The unions argue that the Board in its conclusions completely ignores the unions' efforts to limit the effect of the picket lines; that the respondent unions informed other unions that this picketing was directed solely at customers of the restaurants; that it was merely "an advertising picket line."1 This seems of questionable effect in light of the testimony of various union members and officials as to how this information was communicated, or more accurately, was not communicated to rank and file membership.2 Furthermore, the unions assert that the placards carried by the pickets were "unequivocably directed solely to patrons of the restaurants." But this is not true. It was only after litigation in this matter started, on December 5, 1956, that the cards were changed to read "Notice to Patrons." This was long after the damage was done.

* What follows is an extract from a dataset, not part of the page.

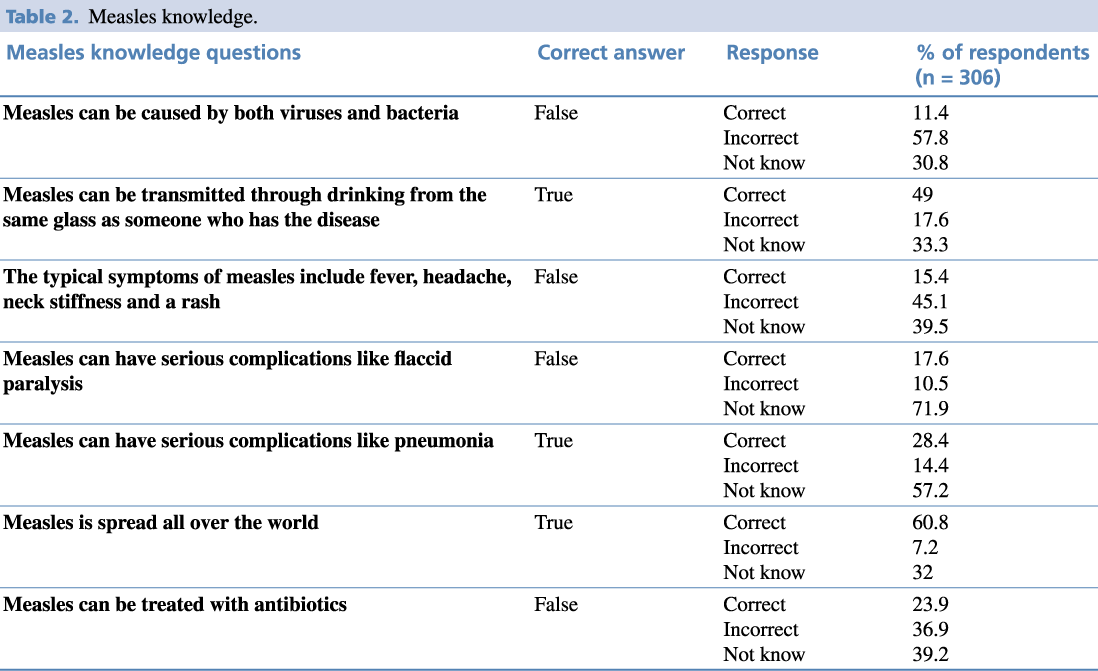This screenshot has width=1098, height=671.
Task: Click the "Correct answer" column header
Action: coord(611,53)
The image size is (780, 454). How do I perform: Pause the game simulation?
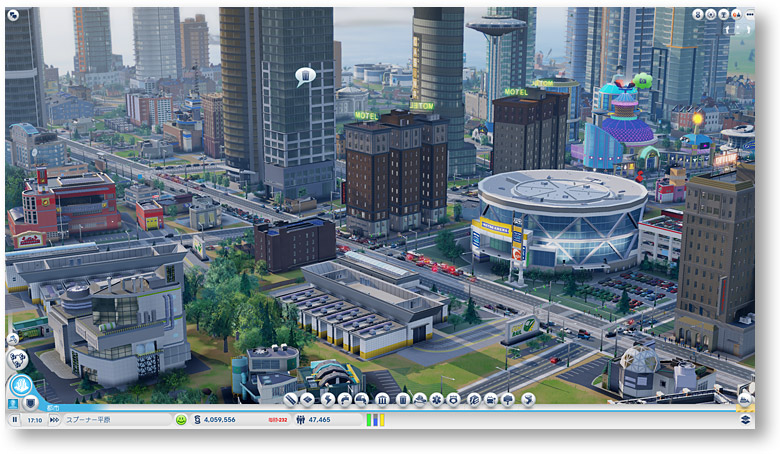coord(14,420)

The unions rely principally upon two cases, General Drivers, supra, is one of them. The other case, N. L. R. B. v. Business Machine Mechanics Union, 2 Cir., 1955, 228 F.2d 553, while somewhat similar in facts, is readily distinguished. The court there specifically pointed out that neither the Board nor the trial examiner found that the union's intent was to induce employees of neutral firms to strike or refuse to work. Id. at page 559. But here, we have a specific finding of the Board that this was the obvious intent of the unions.


The balance of the unions' brief is largely devoted to attacking the Board's use of circumstantial evidence to discover the intent of the unions and their picketing. The unions claim that if this case is enforced, it will mean that "all secondary picketing will have been effectively outlawed." We cannot agree. The cases are clear that secondary picketing may be done, where the union makes clear to everyone just whom the picketing is directed at and why. See, e. g., the General Drivers case, supra.


This instant case is similar to N. L. R. B. v. Associated Musicians, 2 Cir., 1955, 226 F.2d 900, 904-905, wherein it was pointed out that no employee of a secondary employer need actually strike for the picketing to be a violation of the Act, since it is the inducement to strike that counts. We also rely on Retail Fruit & Veg. Clerks Union v. N. L. R. B., supra; Truck Drivers Union etc., v. N. L. R. B., 1957, 101 U.S.App.D.C. 420, 249 F.2d 512, 514-515, by Judge Fahy, former NLRB General Counsel; Amalgamated Meat Cutters v. N. L. R. B., 1956, 99 U.S.App. D.C. 24, 237 F.2d 20, also by Judge Fahy; and Brewery and Beverage Drivers and Workers Local 67 v. N. L. R. B., 1955, 95 U.S.App.D.C. 117, 220 F.2d 380.


There is substantial evidence in the record of unfair labor practices under § 8(b) (4) (A). The petitioner is entitled to a decree enforcing its order.